Related Party Transactions and Outside Related Director Information

Aames Investment Corporation (AIC)

4/1/2005 Proxy Information

Mani A. Sadeghi served as interim Chief Executive Officer of Aames Financial Corporation (the predecessor of AAMES Investment Corporation) from May 1999 until October 1999.

In connection with our REIT reorganization, Specialty Finance Partners and its affiliates received 13,986,556 shares of our common stock, 61,486 restricted stock units and $118,885,755 in cash in exchange for its ownership interest in Aames Financial. Two of our directors, Mr. Sadeghi and Mr. Spass are affiliated with Specialty Finance Partners. In addition, we entered into a registration rights and governance agreement with Specialty Finance Partners and Capital Z Management. This agreement provides Specialty Finance Partners and Capital Z Management with certain rights in connection with future registration of our common stock that they hold. In addition, Specialty Finance Partners and Capital Z Management, collectively, have the right to designate two nominees to the Board, and we have agreed to support their nomination for election and to use our best efforts to cause them to be elected, for so long as Specialty Finance Partners own at least 12.5% of our outstanding shares. If Specialty Finance Partners and Capital Z Management, collectively, own less than 12.5%, but at least 5%, of our outstanding shares, they will have the right to nominate one member to the Board.

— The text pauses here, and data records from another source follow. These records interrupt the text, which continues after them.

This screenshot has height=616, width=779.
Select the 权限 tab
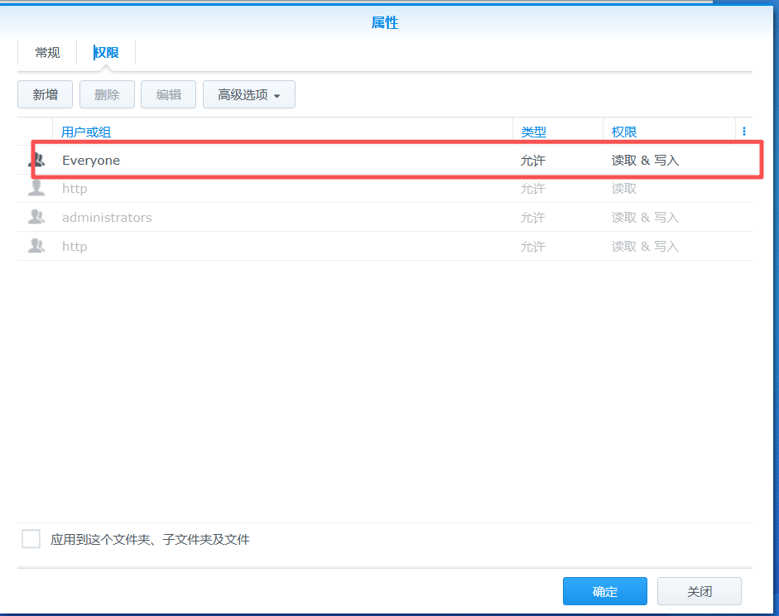pyautogui.click(x=106, y=53)
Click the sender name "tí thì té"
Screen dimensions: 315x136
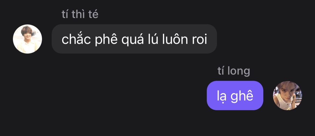point(80,14)
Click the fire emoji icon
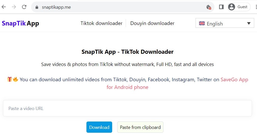 tap(15, 79)
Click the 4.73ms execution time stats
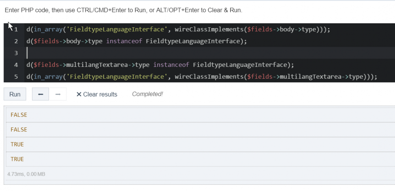 pos(26,174)
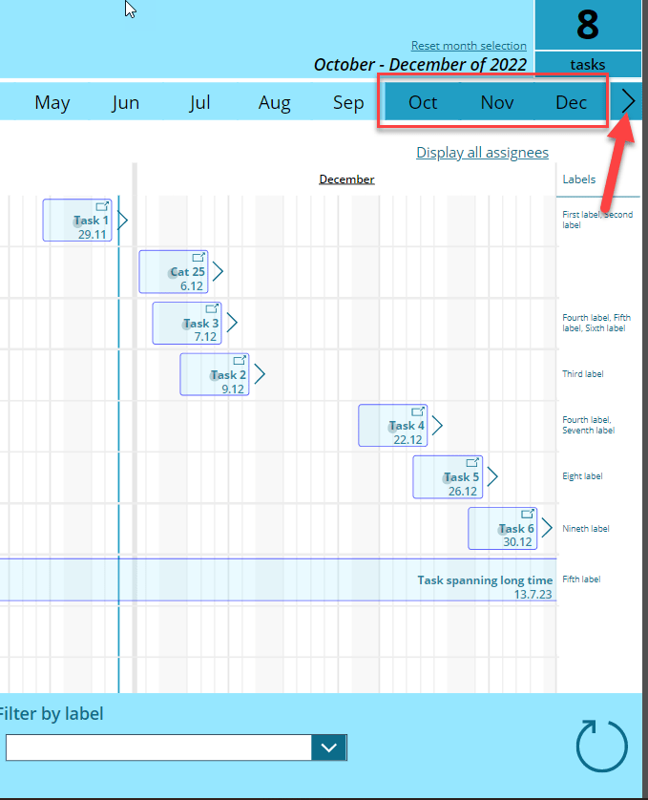The width and height of the screenshot is (648, 800).
Task: Click Task 4 open-in-new-window icon
Action: pyautogui.click(x=418, y=411)
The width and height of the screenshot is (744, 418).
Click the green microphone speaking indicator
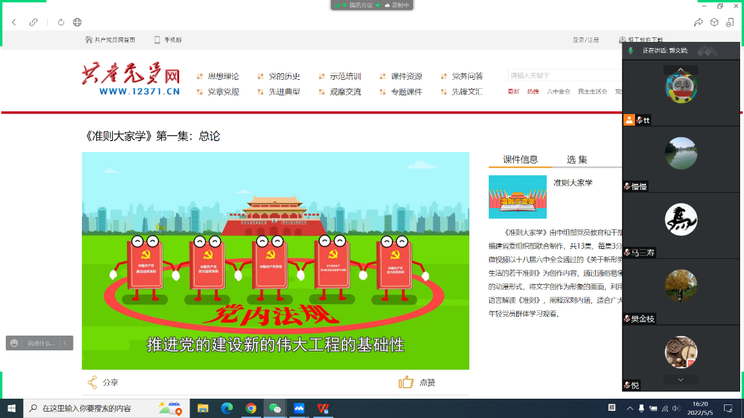tap(631, 50)
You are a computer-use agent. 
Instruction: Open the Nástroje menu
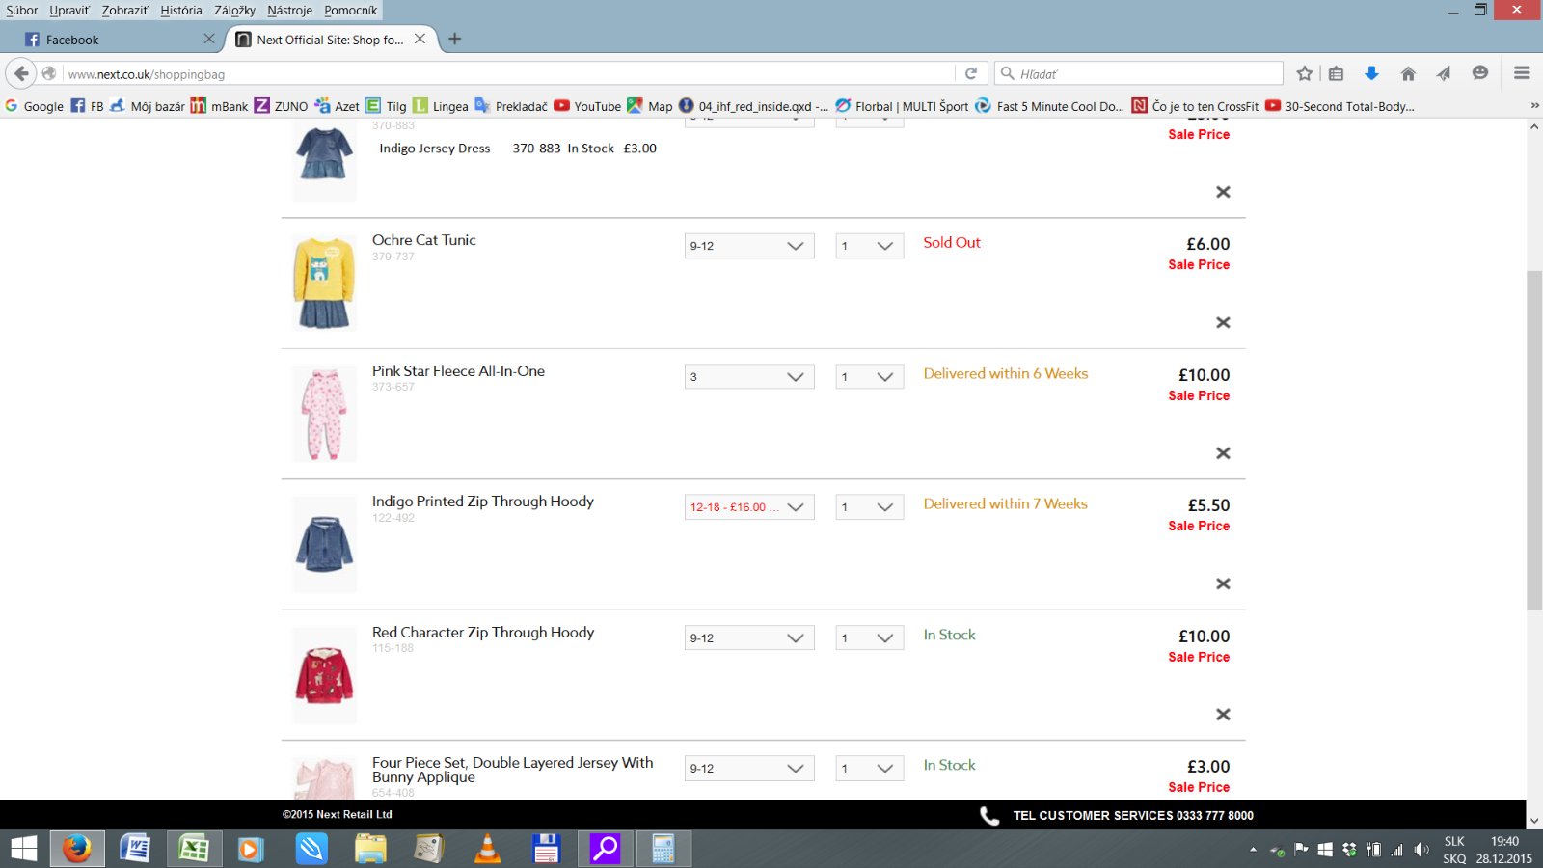click(x=289, y=11)
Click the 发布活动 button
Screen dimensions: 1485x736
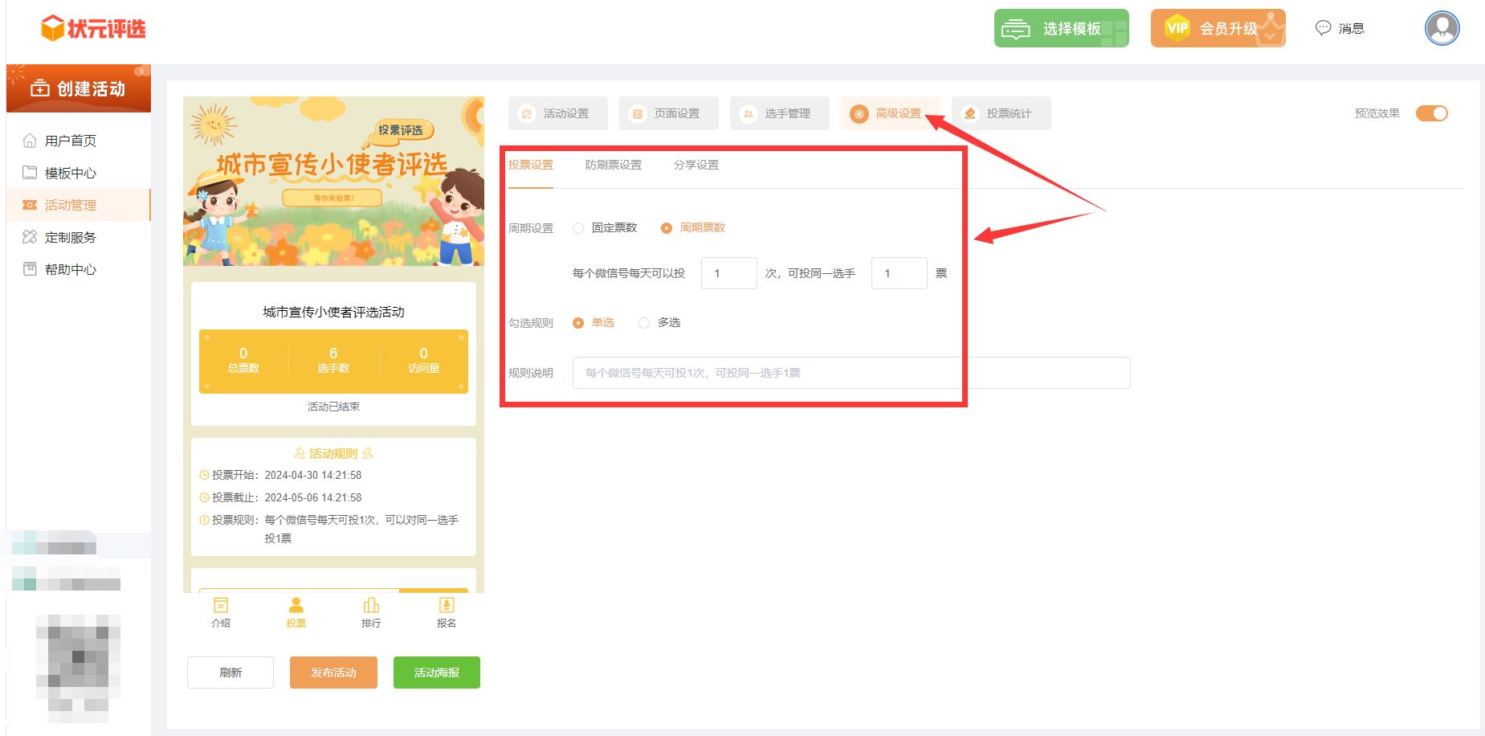click(333, 673)

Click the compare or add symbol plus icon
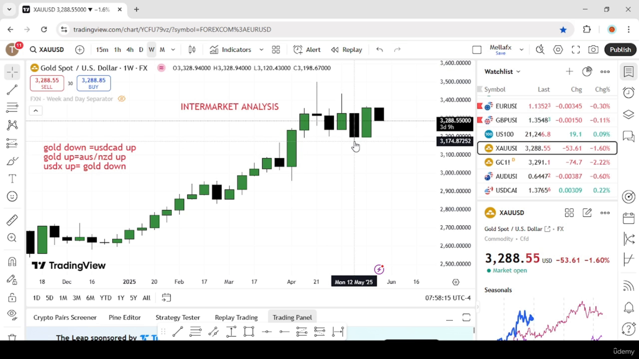[x=80, y=49]
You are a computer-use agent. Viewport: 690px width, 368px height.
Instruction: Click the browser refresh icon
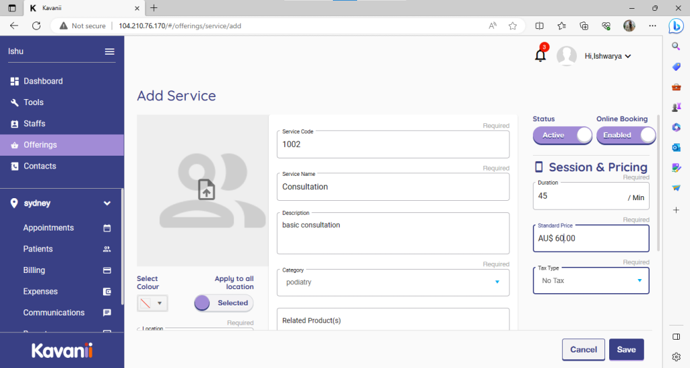pyautogui.click(x=36, y=26)
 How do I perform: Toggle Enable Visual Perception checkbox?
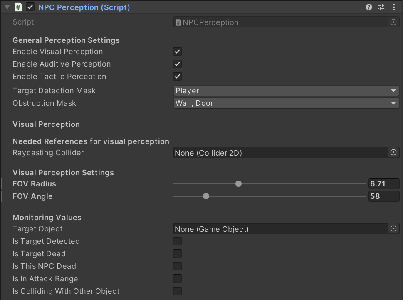pyautogui.click(x=178, y=52)
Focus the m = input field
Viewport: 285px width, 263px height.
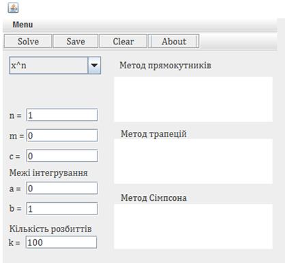(62, 135)
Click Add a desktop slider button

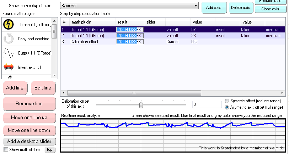pos(29,141)
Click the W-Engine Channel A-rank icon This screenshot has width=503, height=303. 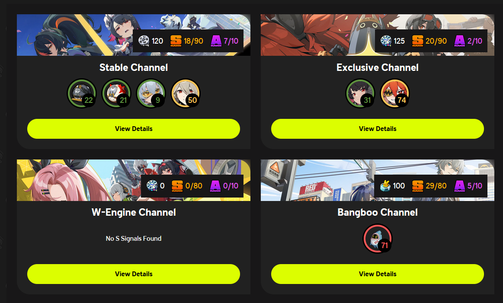(215, 186)
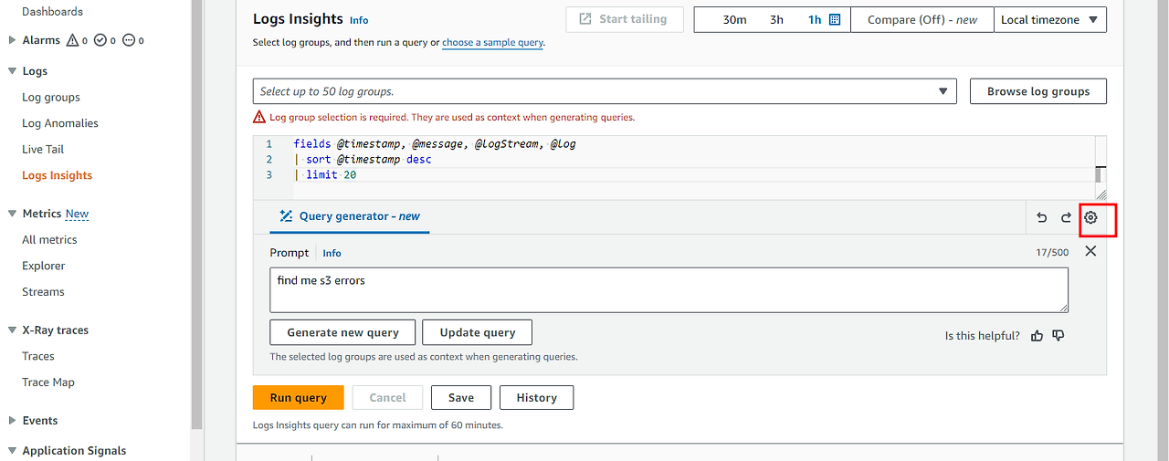Select the 3h time range
Screen dimensions: 1169x461
tap(776, 19)
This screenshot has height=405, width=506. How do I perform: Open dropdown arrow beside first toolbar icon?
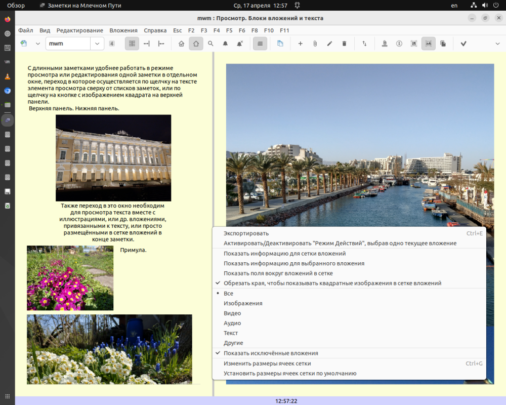(x=37, y=44)
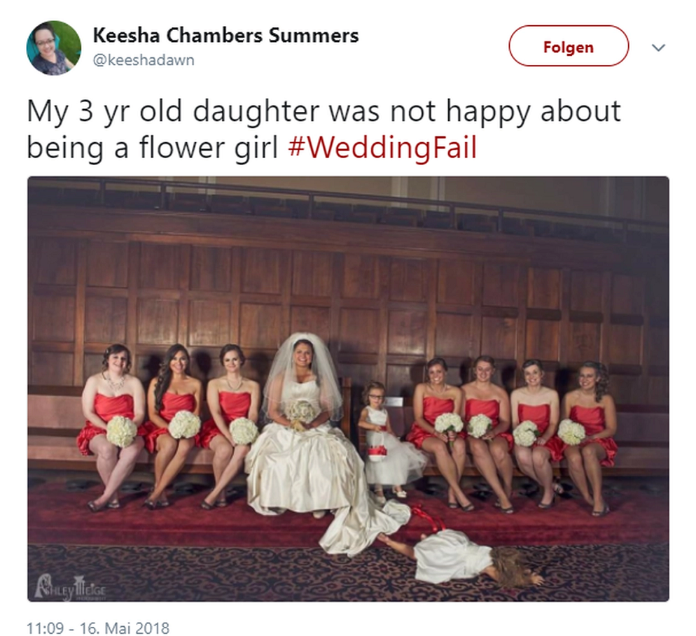The image size is (696, 636).
Task: Open the #WeddingFail hashtag
Action: [x=382, y=147]
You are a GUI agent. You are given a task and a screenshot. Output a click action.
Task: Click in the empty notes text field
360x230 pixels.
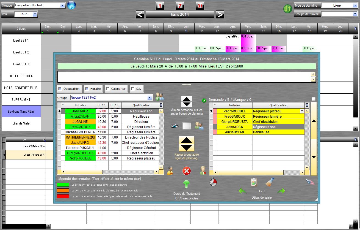point(184,77)
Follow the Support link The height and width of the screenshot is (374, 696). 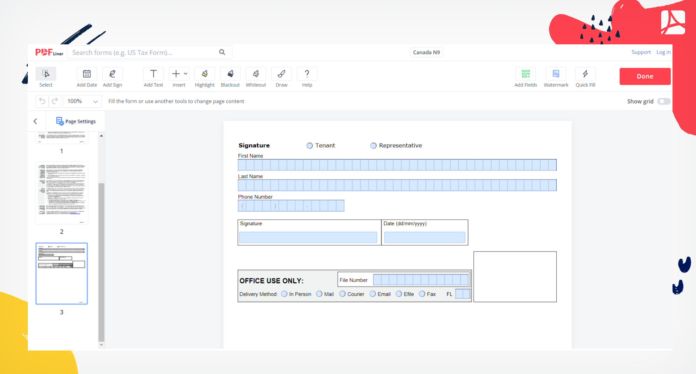coord(641,52)
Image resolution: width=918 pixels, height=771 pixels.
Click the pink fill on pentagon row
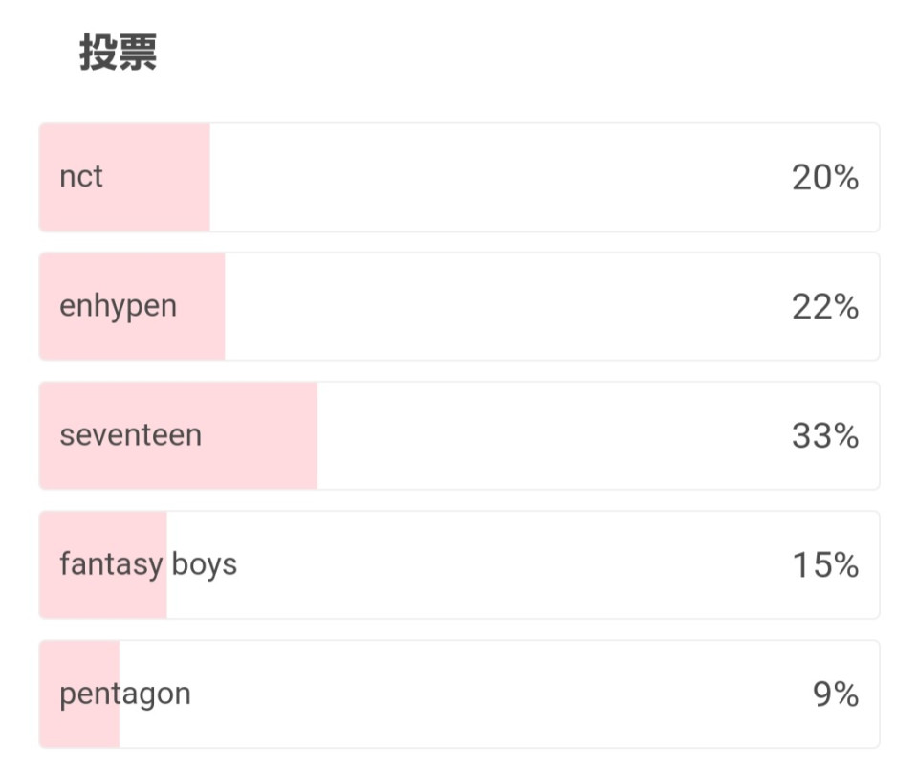[79, 694]
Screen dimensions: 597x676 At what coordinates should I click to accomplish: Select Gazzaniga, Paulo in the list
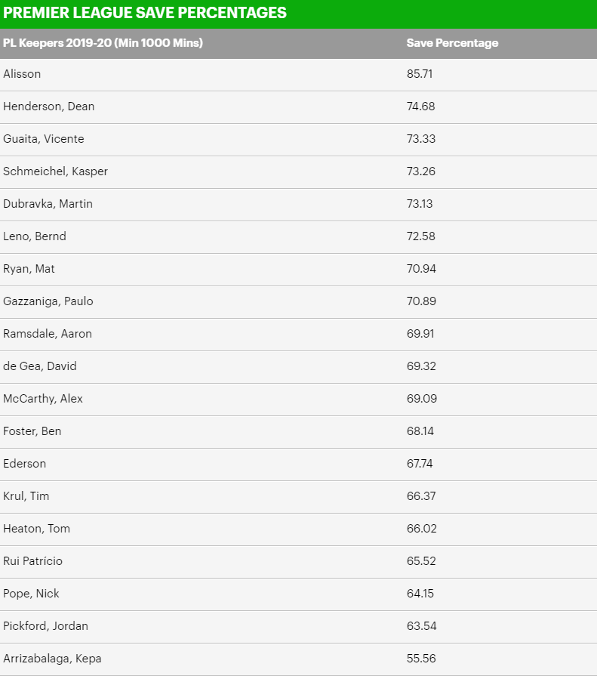pos(48,301)
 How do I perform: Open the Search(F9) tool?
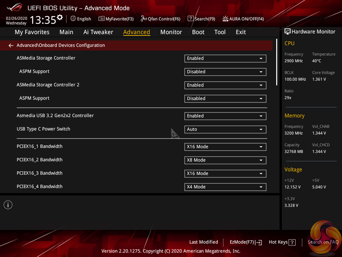201,19
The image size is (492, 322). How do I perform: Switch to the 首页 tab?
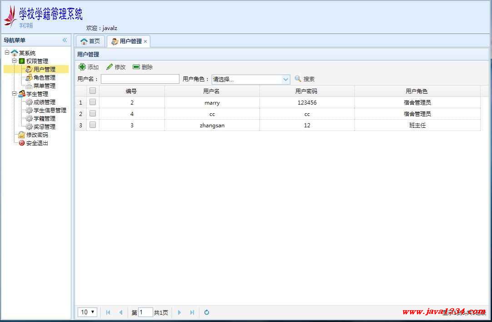(x=90, y=41)
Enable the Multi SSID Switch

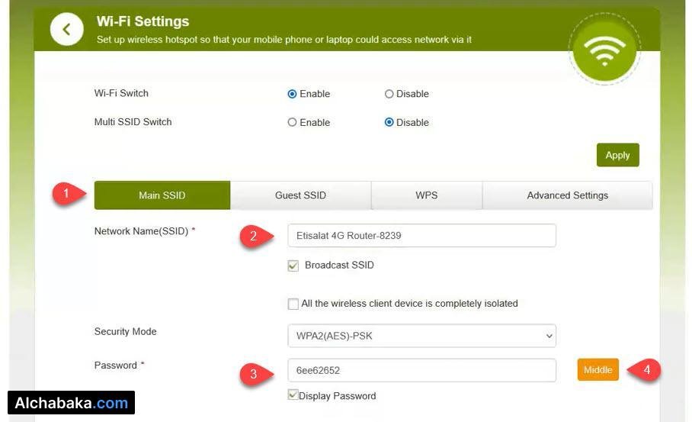coord(292,122)
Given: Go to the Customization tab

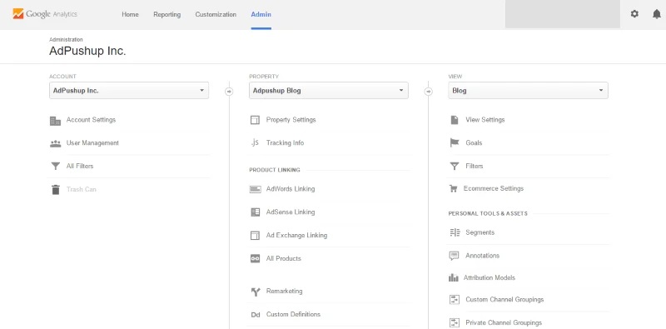Looking at the screenshot, I should click(x=216, y=14).
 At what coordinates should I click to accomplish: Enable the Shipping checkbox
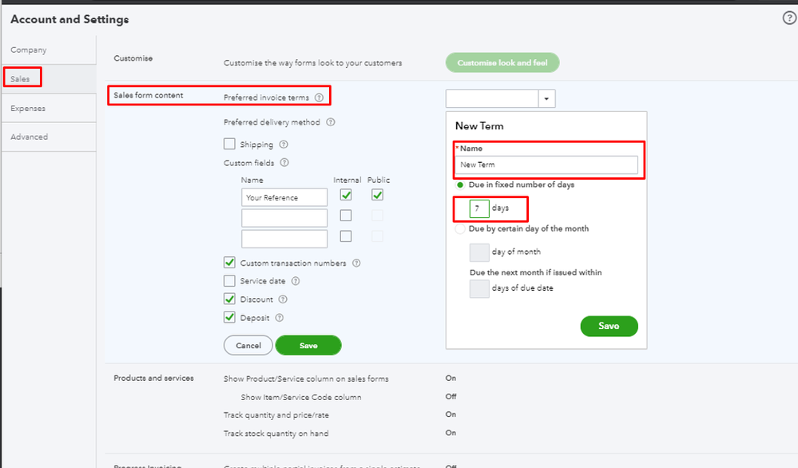click(x=229, y=145)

Prior to our REIT reorganization, Aames Financial was party to a Management Advisory Services Agreement with Equifin Capital Management, an affiliate of Specialty Finance Partners, of which Mr. Sadeghi is the founder and chief executive officer. Under this agreement, Aames Financial was obligated to pay Equifin Capital Management a quarterly management advisory fee of $250,000 through June 2008. This agreement was terminated immediately prior to our REIT reorganization upon a payment of $978,274, which represented the present value of one yearŐs worth of payments.

Concurrently with our initial public offering, an affiliate of Friedman, Billings, Ramsey & Co., Inc., our sole book-running manager, purchased 5,000,000 shares of our common stock at $8.50 per share, less the underwriting discount. In connection with that private placement, we entered into a registration rights agreement under which the purchaser has the right to require us to register its shares of common stock.